What you should do: Which lines below hold the word "agent"? Report each one.

● ● ● ● ● ● ●

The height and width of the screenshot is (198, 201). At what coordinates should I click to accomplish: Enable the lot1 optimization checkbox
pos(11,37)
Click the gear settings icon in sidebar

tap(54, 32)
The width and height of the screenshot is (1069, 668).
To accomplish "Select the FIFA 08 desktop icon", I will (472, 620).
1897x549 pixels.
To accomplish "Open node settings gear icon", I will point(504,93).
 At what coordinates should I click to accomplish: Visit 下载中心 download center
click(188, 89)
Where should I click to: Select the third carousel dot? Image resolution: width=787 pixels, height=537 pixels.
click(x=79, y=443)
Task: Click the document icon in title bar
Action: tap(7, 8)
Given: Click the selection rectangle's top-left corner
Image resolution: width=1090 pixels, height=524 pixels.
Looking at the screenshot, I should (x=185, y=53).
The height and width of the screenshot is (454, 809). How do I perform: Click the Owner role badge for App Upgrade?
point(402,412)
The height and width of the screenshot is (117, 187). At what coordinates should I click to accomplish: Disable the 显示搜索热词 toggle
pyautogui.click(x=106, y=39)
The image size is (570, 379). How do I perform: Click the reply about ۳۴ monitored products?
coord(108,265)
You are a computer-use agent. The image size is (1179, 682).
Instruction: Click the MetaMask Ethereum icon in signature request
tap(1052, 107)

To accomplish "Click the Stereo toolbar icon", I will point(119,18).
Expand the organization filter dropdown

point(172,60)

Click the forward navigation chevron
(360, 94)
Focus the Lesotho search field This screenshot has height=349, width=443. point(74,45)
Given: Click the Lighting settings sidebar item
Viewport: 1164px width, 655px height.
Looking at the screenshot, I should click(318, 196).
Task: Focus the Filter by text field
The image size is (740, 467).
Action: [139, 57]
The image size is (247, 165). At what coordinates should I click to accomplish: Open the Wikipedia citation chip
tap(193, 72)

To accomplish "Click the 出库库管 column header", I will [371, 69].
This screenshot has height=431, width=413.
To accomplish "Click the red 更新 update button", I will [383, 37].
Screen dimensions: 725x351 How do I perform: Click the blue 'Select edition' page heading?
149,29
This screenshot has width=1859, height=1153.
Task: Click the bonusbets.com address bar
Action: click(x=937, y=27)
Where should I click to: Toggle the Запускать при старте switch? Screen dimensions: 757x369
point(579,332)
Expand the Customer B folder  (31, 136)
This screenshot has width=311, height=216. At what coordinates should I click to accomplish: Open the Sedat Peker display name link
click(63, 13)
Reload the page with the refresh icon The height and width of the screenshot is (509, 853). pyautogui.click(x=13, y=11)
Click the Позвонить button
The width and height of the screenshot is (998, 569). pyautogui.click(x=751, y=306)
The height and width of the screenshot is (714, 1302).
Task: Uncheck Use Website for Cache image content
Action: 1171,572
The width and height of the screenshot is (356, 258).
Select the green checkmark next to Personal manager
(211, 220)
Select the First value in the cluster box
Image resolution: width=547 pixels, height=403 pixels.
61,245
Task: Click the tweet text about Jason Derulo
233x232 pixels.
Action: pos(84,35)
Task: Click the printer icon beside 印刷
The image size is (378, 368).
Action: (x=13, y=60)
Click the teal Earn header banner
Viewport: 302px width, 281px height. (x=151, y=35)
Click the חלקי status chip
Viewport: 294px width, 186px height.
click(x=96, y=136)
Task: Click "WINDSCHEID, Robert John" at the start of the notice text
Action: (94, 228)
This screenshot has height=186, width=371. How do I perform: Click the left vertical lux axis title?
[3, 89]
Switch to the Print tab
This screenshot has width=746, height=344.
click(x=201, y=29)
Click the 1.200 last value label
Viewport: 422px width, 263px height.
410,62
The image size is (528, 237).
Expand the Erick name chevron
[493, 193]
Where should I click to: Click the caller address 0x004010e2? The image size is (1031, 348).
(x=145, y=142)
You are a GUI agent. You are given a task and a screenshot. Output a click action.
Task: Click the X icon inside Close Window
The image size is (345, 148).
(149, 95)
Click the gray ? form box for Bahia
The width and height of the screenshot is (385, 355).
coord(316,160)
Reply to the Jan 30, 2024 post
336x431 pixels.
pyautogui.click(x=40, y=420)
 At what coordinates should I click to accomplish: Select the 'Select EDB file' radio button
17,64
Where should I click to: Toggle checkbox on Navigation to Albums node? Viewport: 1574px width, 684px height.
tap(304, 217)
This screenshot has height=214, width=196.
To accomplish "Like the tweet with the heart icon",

● ● ● ● ● ● ●

Your response:
You are a computer-use agent. The image size is (1179, 682).
You are a GUI agent. You are given a task and a screenshot. Output a click action.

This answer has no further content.